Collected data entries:
========================================
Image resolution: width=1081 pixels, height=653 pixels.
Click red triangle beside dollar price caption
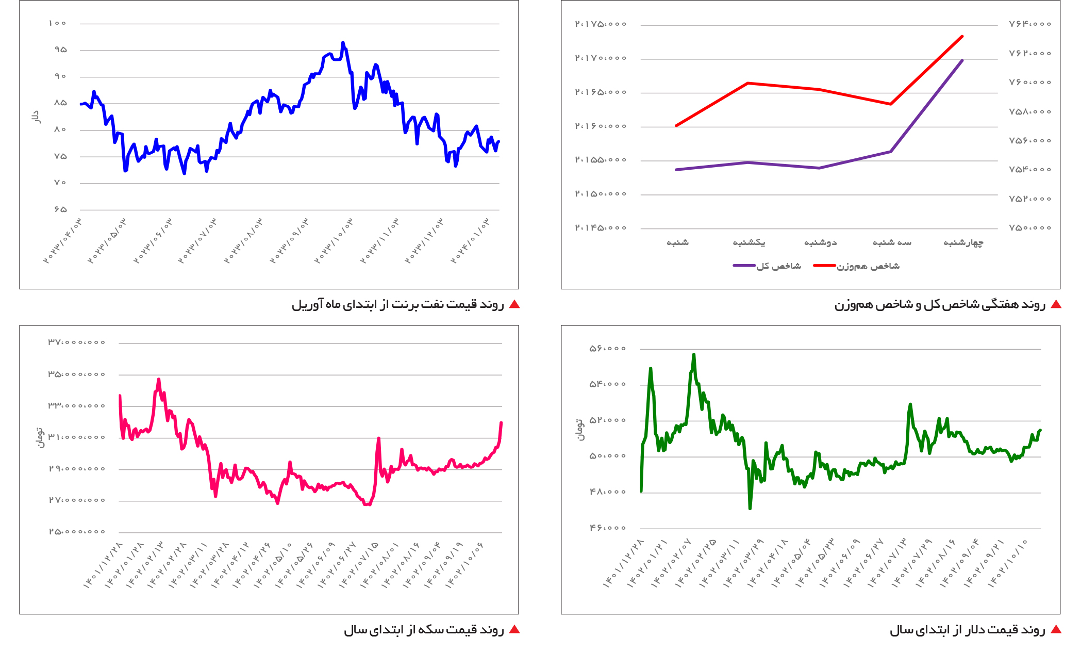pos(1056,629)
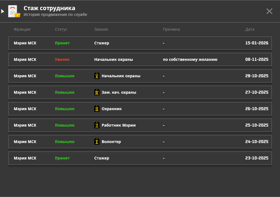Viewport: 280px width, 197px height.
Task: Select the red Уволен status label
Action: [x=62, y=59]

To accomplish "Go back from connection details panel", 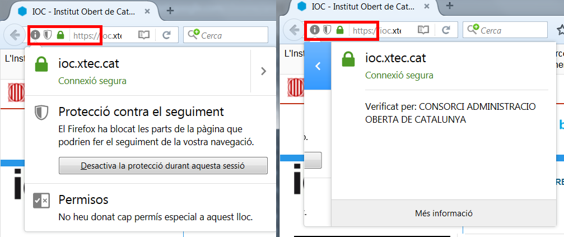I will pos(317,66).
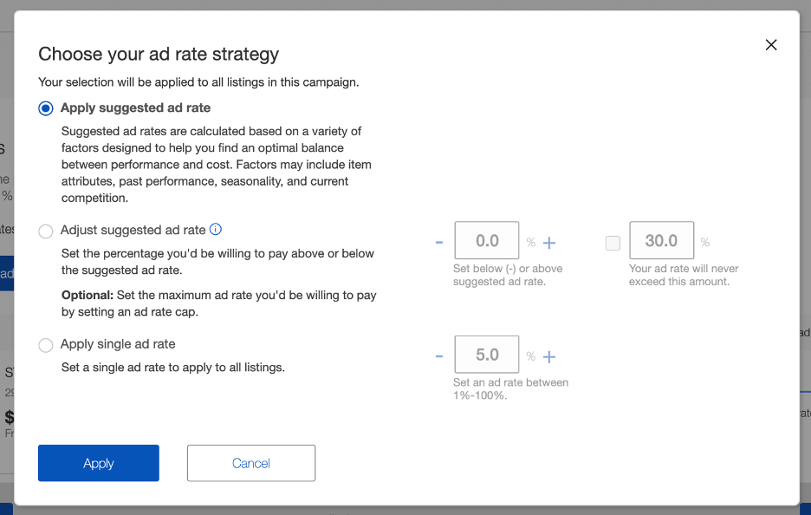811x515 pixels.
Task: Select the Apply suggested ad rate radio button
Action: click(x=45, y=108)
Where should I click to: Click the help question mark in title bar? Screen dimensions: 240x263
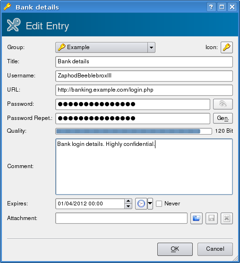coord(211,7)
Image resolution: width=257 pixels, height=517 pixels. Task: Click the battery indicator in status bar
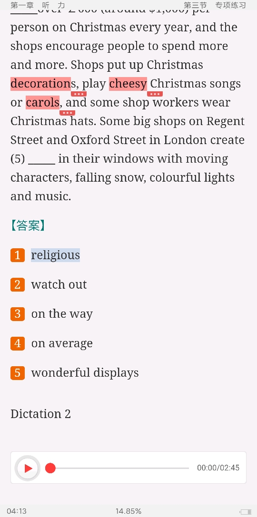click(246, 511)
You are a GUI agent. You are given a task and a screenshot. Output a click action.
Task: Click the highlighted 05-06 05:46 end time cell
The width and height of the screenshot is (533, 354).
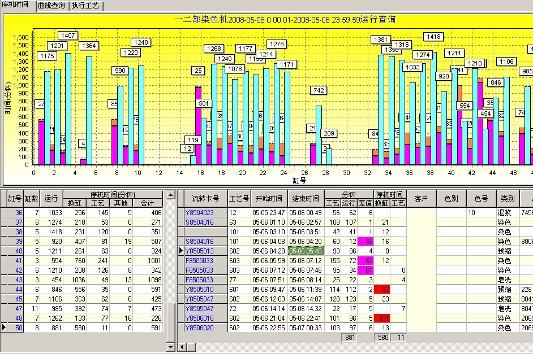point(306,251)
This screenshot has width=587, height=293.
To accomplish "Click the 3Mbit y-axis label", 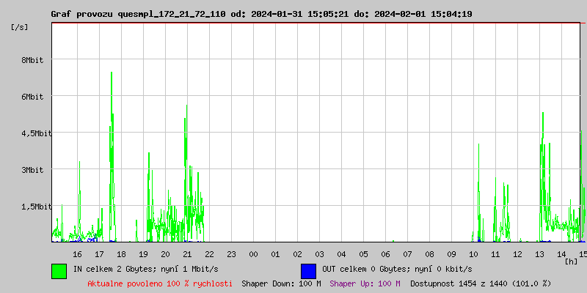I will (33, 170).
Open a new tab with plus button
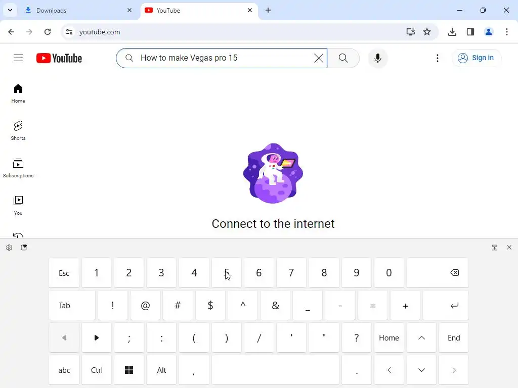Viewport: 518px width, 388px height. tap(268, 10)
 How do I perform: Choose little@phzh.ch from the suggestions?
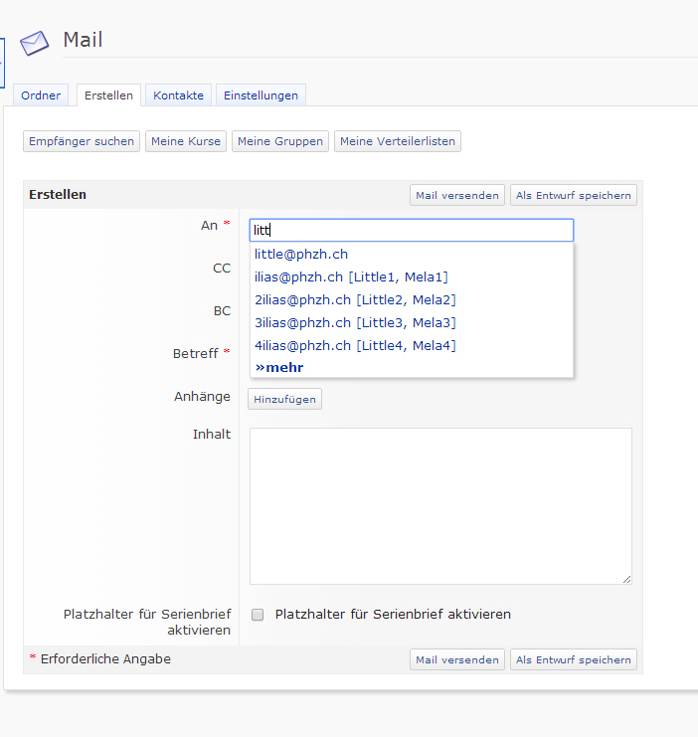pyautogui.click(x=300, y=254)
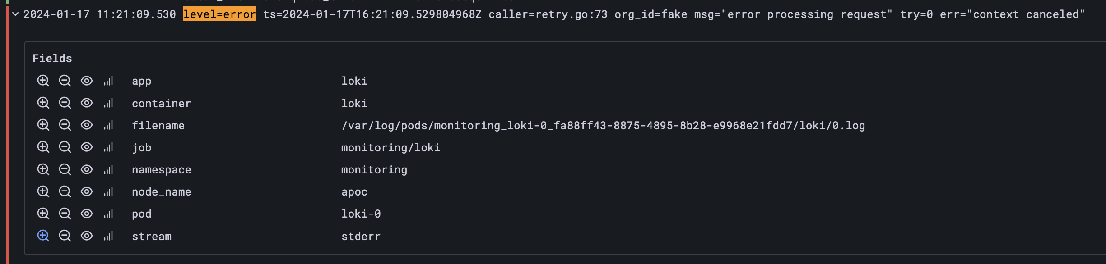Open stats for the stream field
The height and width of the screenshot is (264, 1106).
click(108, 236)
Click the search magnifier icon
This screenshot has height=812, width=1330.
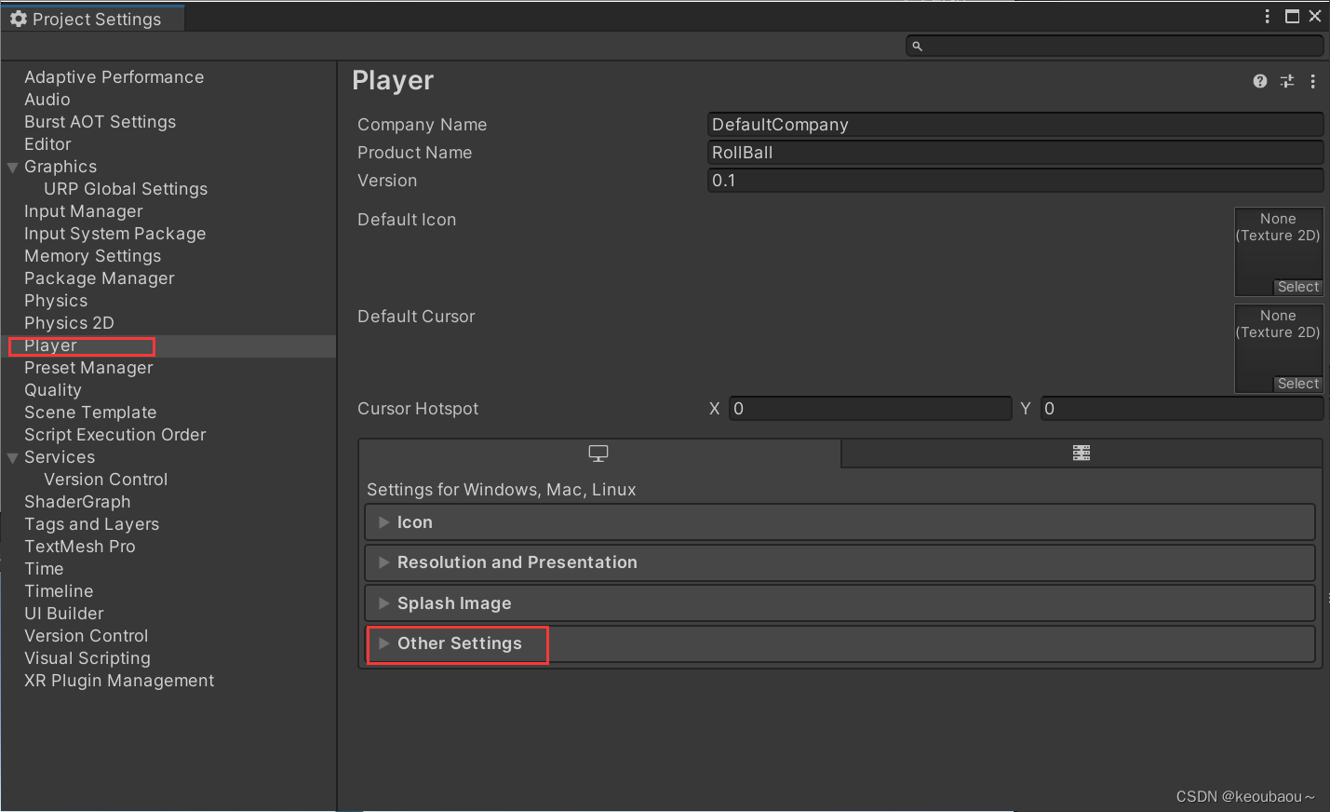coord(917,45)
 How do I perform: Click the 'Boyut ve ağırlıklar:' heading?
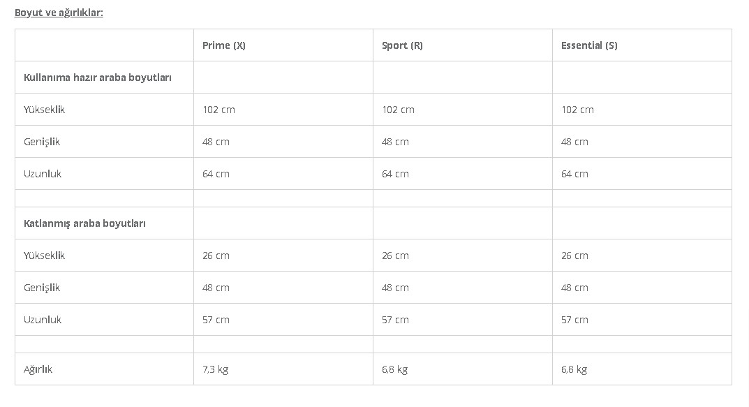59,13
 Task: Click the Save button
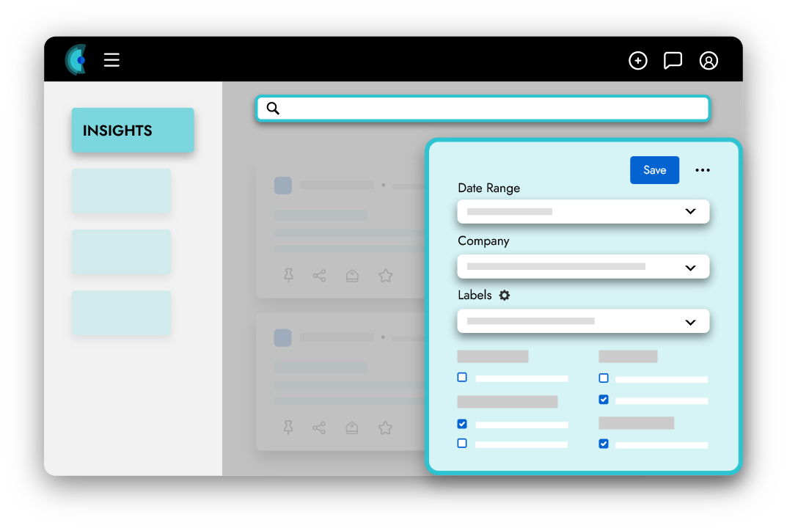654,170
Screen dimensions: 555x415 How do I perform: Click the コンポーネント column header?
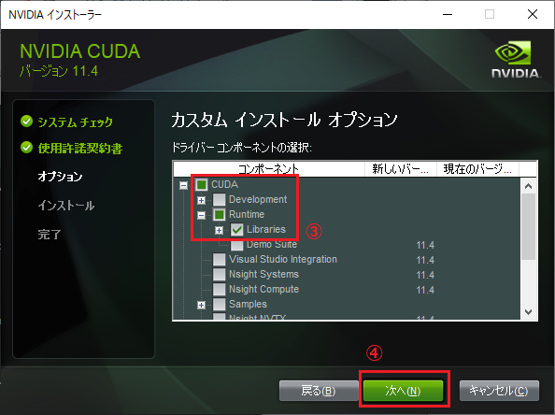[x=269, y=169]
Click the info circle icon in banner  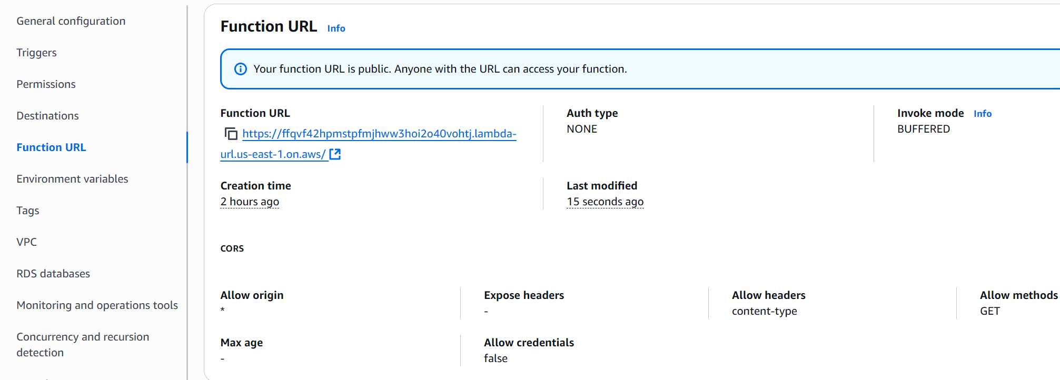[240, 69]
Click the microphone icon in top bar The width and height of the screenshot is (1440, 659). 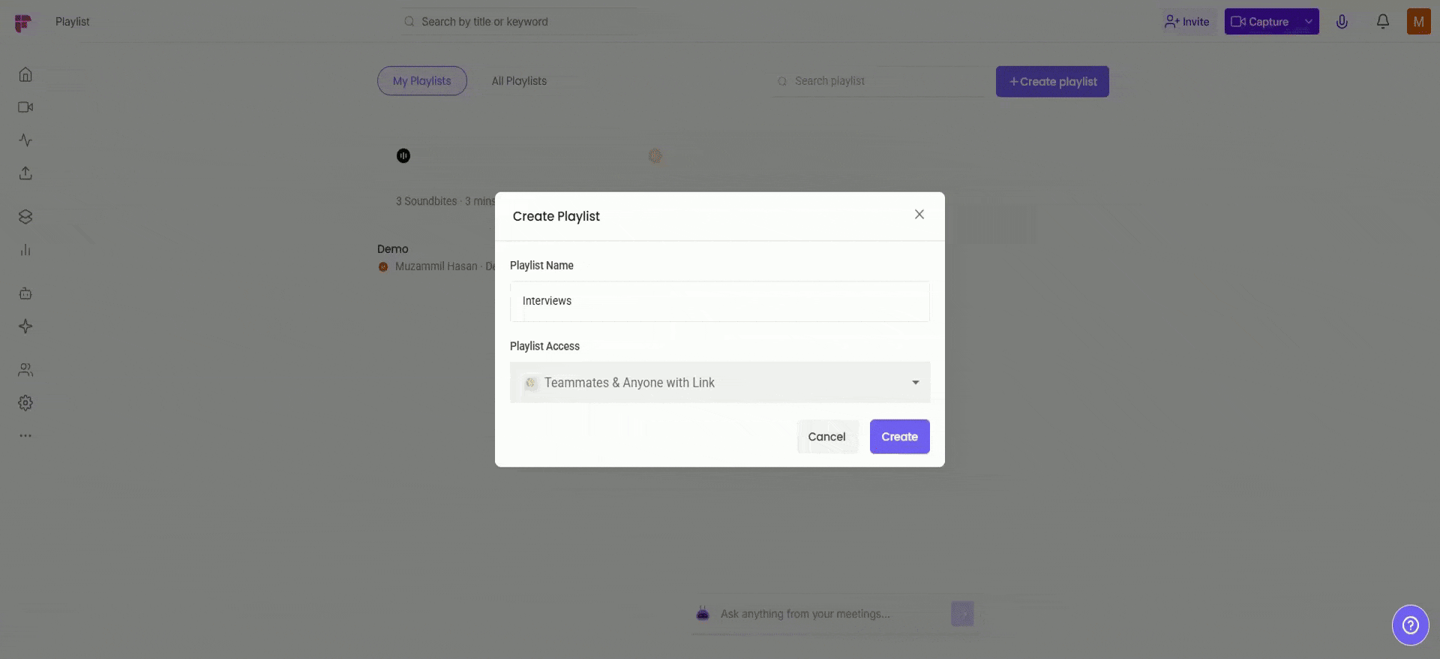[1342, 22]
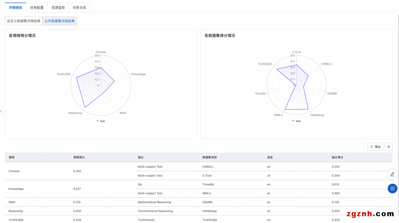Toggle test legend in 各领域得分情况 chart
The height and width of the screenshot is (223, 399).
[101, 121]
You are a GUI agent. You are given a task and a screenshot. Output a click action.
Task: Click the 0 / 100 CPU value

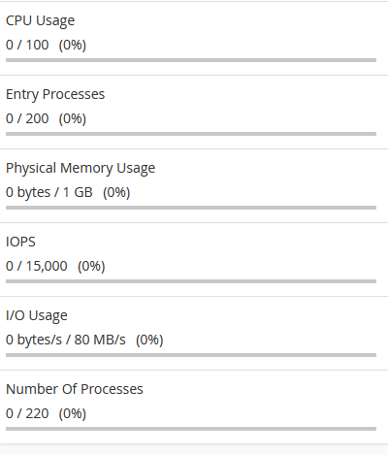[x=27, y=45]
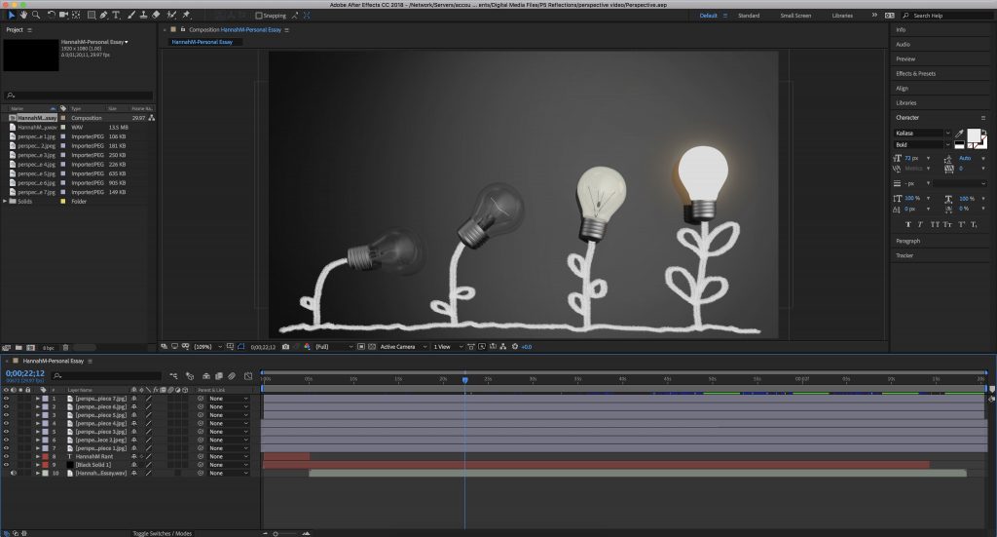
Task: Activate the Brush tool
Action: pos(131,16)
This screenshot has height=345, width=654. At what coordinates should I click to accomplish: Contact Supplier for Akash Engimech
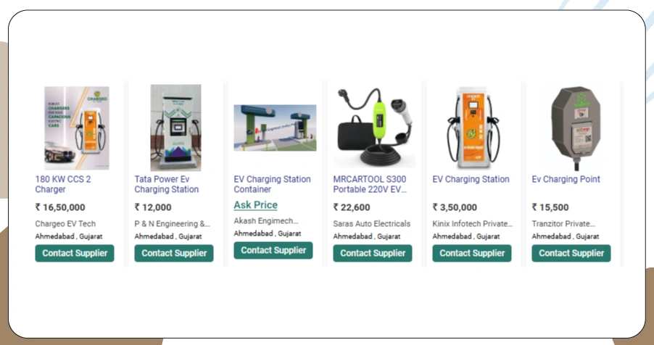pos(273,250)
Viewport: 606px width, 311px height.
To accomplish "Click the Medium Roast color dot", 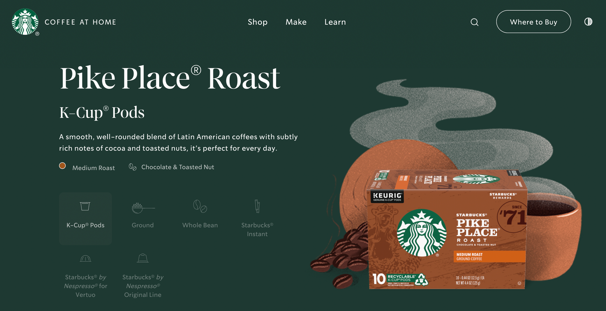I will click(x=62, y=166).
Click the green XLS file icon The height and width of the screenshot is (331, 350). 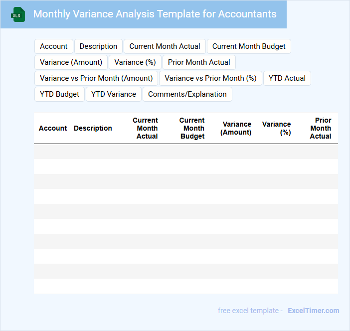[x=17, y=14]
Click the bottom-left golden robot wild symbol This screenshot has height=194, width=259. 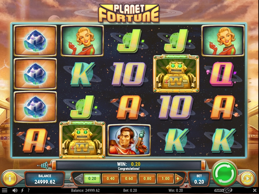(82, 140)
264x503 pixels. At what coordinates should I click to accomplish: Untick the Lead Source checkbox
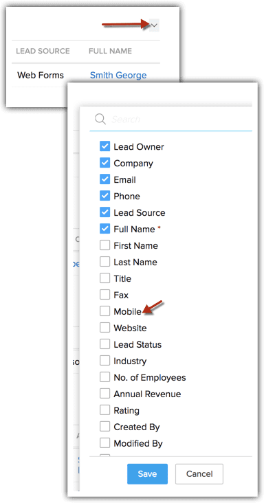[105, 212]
========================================
An answer containing only the lines from the one holding "264x503 pixels. At" through the close of the entries above, reproduced exactly and stripped of pictures, is expected.

SOLUTION FOR THIS EXERCISE
264x503 pixels. At what coordinates should I click to accomplish: Untick the Lead Source checkbox
[105, 212]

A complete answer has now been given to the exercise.